3. Much like Peterson, Calvin Johnson was a no-brainer. Dez Bryant's selection over Atlanta Falcons receiver Julio Jones, however, came after much deliberation. Roddy White is just so much more reliable for Atlanta than Miles Austin is for Dallas, meaning Bryant will be leaned on more in the Cowboys' offense -- that's it. At tight end, Jason Witten is a big part of the Cowboys' attack, but Jimmy Graham should score more touchdowns, thus giving him the edge.

-- The offensive line featured five big-time players, but I easily could have found five others. The Baltimore Ravens' Marshal Yanda, the New Orleans Saints' Jahri Evans and the Tampa Bay Buccaneers' Carl Nicks are three of the top guards in football. Duane Brown has been a rock-solid tackle for the Houston Texans; ditto Joe Staley for the San Francisco 49ers. And I feel Max Unger will be counted on by the Seattle Seahawks this season at center. Still, look for those in the group selected to have fantastic seasons. This is particularly true of Andrew Whitworth and Evan Mathis, who don't always receive a ton of credit but whose teams should be improved offensively (especially that Eagles running game).

4. Defensively speaking, seven of the 12 (one extra linebacker was picked, to accommodate the 3-4) players selected made the real team last year. It's just that there are several premier players for whom I could not see a dropoff coming. J.J. Watt and Geno Atkins are young and, if anything, improving. Scary thought.

-- When healthy, DeMarcus Ware is the best player on the field. The switch to defensive end might pose a transitional challenge, but who's consistently better than Ware? Minnesota Vikings veteran Jared Allen gave him some push, as did the Chicago Bears' Julius Peppers. But both guys are older. Jason Pierre-Paul of the New York Giants isn't quite ready, unfortunately.

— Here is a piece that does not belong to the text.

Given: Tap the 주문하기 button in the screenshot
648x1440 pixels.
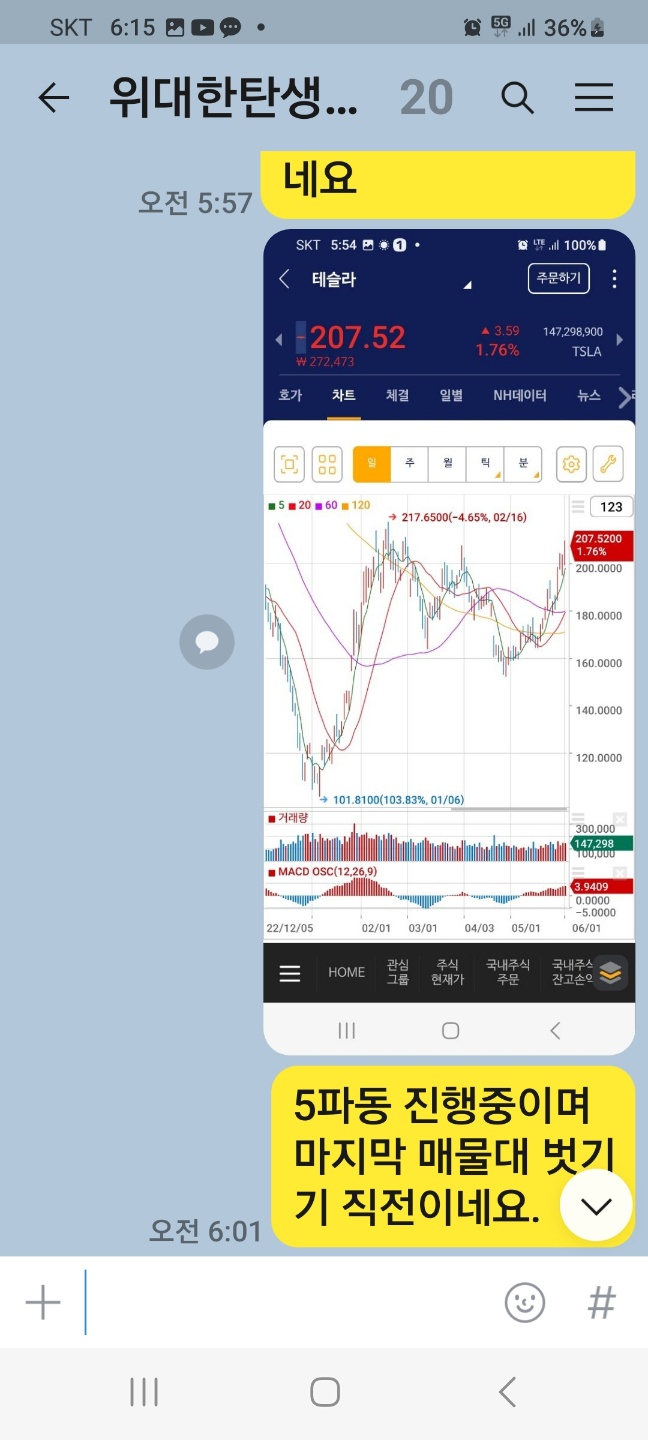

5. Ndamukong Suh is young -- and perhaps immature -- but all reports have him readying for a monster campaign. His stiffest competition came from the New England Patriots' Vince Wilfork, although I think Nick Fairley -- who is better than you think -- will ball out this year.

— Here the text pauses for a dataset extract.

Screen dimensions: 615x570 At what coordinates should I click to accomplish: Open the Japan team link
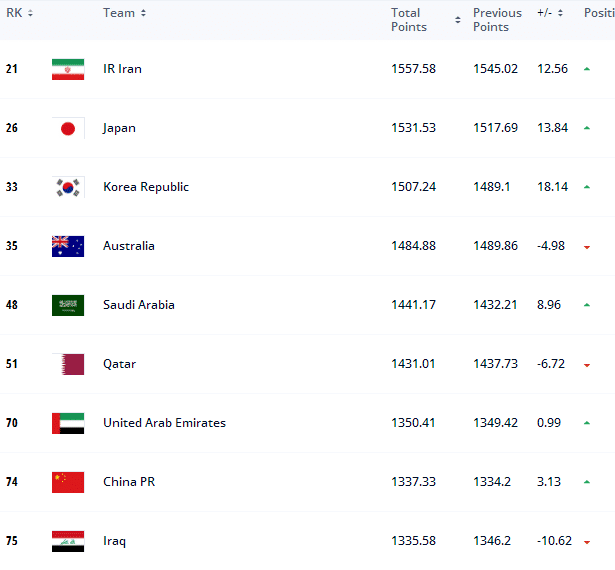119,128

6. The linebacking crew -- Clay Matthews, NaVorro Bowman, Sean Lee and Cameron Wake -- is pretty solid. We took liberties with Wake, as the Dolphins' hybrid front should have him with his hand in the dirt and standing up. Either way, he and Matthews are two of the best pass rushers in the game. Bowman and Patrick Willis are 1a and 1b in San Francisco, but Bowman gets the edge because he just never comes off the field. He also beat out Brian Cushing, who should be an integral piece for the Houston Texans this season. Lee edged out the Carolina Panthers' Luke Kuechly by the narrowest of margins. When healthy, Lee is excellent in his drops. It hurt to leave Bears veteran Lance Briggs off, but the Von Miller suspension made his omission much easier.

7. Lastly, some thoughts on the secondary. Darrelle Revis did not make the list. It's a wee bit hard to miss a year and resume being Captain America as if nothing ever happened, especially at a demanding position like corner. The Kansas City Chiefs' Brandon Flowers was strongly considered, but he needs new teammate Sean Smith to have a strong year. Like my decision to add Lee, picking Harrison Smith was a nod to an up-and-comer. Jairus Byrd would have been one of my safeties, but he has yet to get his butt to camp. (Still, he's fired up to be great, and has the skill set to match that desire.) Ultimately, tough choices abound in the back four.